> _DATASET EXTRACT_:

-*-

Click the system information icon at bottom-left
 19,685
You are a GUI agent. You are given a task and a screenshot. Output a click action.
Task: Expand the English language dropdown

-*-

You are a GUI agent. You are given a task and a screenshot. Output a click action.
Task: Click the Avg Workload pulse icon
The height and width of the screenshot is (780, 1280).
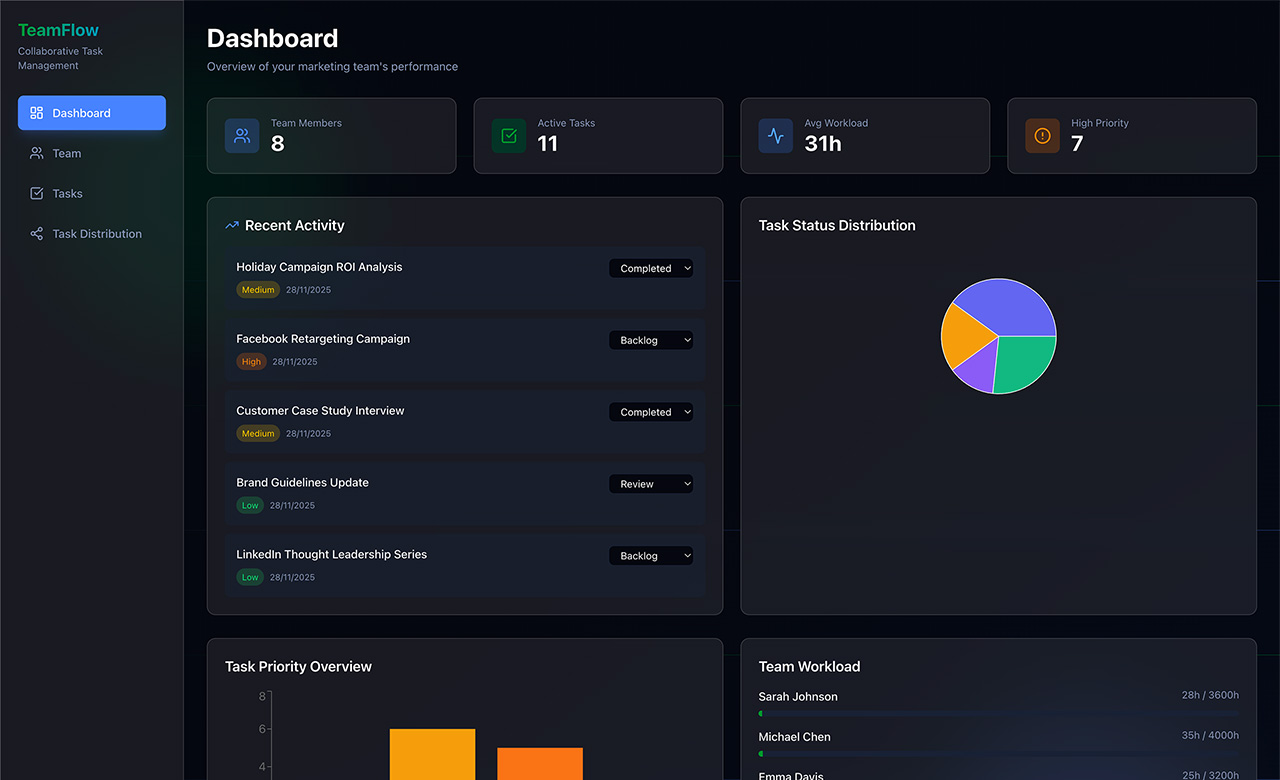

-*-

> _PROMPT_:
What is asked for is an exact copy of the lines above from the one containing "Task: Click the Avg Workload pulse icon" through the one containing "The height and", and only those.

> _SOLUTION FOR THIS PROBLEM_:
Task: Click the Avg Workload pulse icon
The height and width of the screenshot is (780, 1280).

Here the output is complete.